**Work order:**
Once "Instruction: Click the ADD SITE button" turns up in a line below, reproduce that line and those after it exactly, stopping after the line with "Where should I"; leave pictures out.

**Exercise data:**
::::

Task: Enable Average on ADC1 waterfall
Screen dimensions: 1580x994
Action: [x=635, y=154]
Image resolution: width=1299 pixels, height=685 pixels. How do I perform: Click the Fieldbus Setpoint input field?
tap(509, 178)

::::

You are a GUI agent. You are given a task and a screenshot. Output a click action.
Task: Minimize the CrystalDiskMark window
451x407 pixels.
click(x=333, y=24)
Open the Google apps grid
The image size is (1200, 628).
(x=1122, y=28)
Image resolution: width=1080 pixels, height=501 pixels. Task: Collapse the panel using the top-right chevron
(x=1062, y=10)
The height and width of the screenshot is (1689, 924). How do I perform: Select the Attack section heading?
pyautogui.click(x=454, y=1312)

::::

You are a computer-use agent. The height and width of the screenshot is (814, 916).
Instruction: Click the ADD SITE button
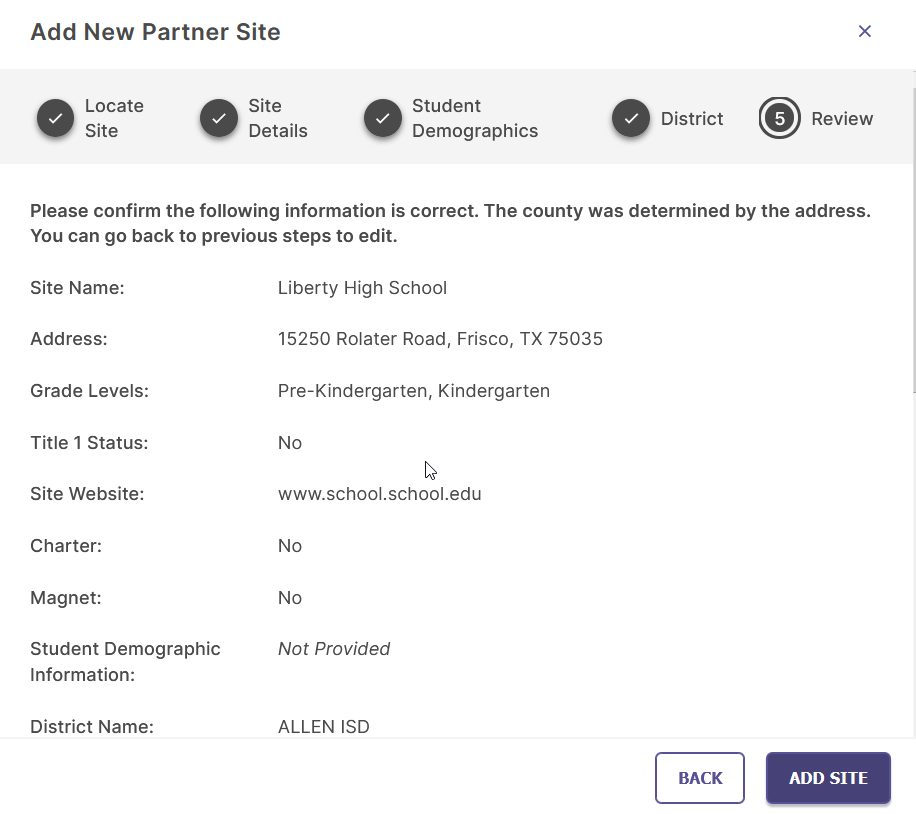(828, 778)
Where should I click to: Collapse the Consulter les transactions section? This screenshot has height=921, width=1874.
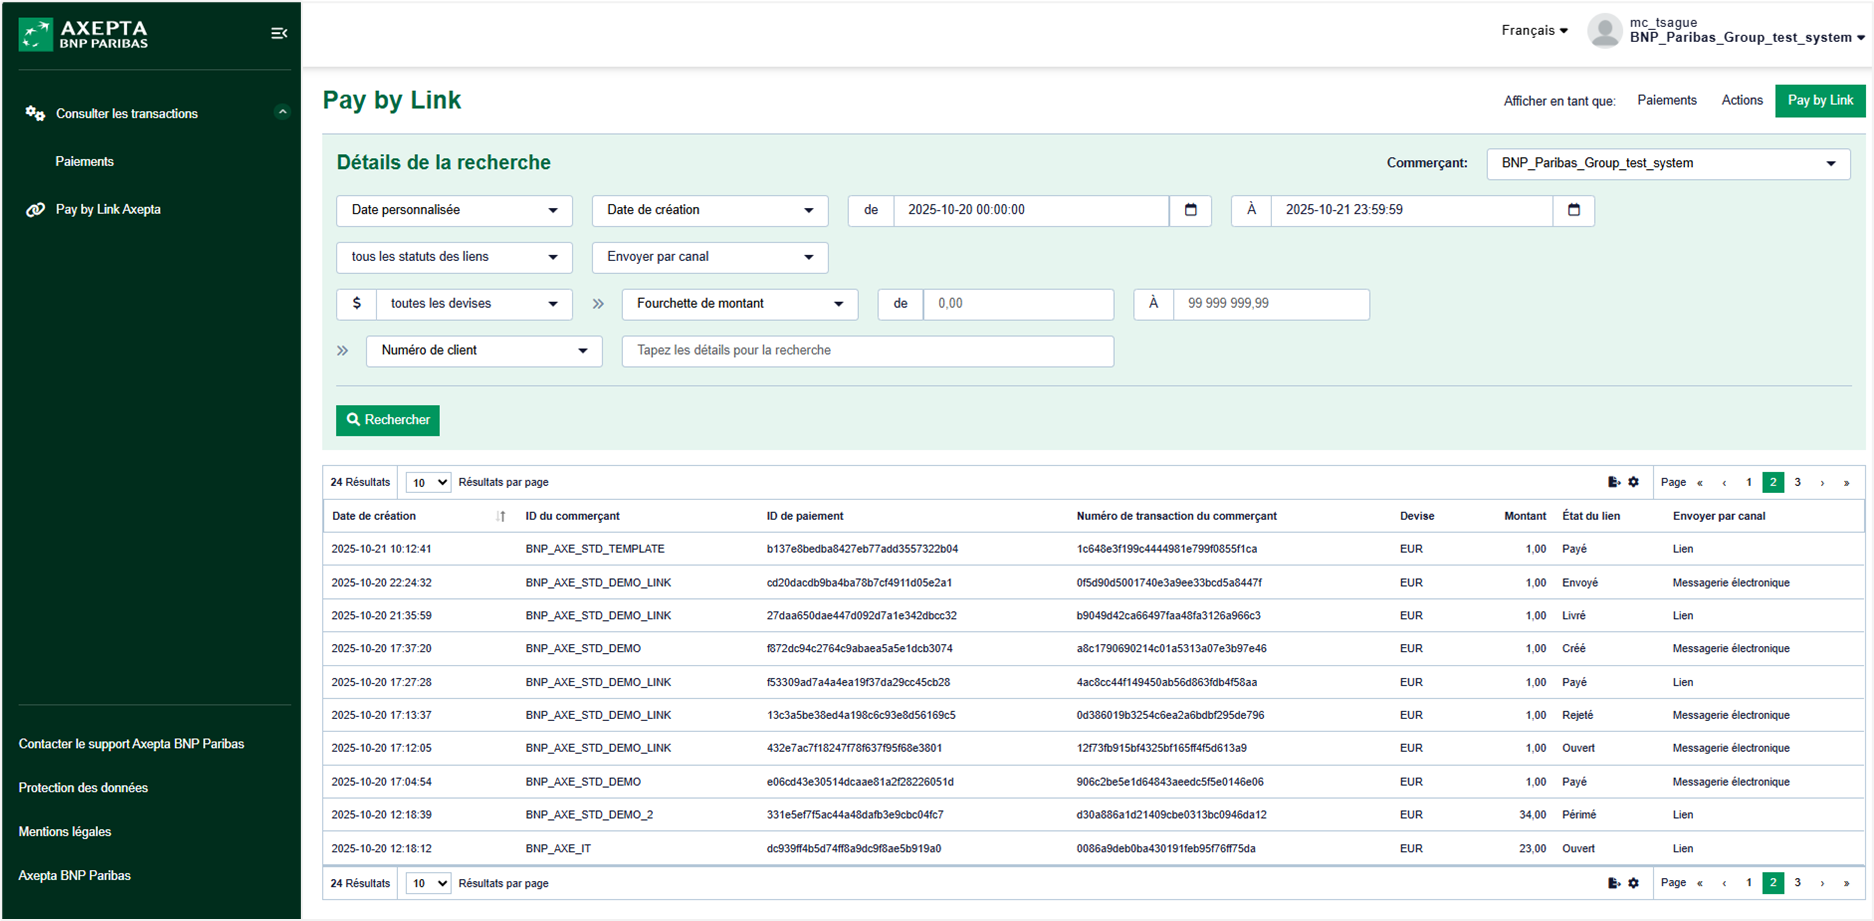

::::

**Task answer:**
Instruction: Click the ADD SITE button
(828, 778)
Where should I click to: Collapse the Consulter les transactions section? This screenshot has height=921, width=1874.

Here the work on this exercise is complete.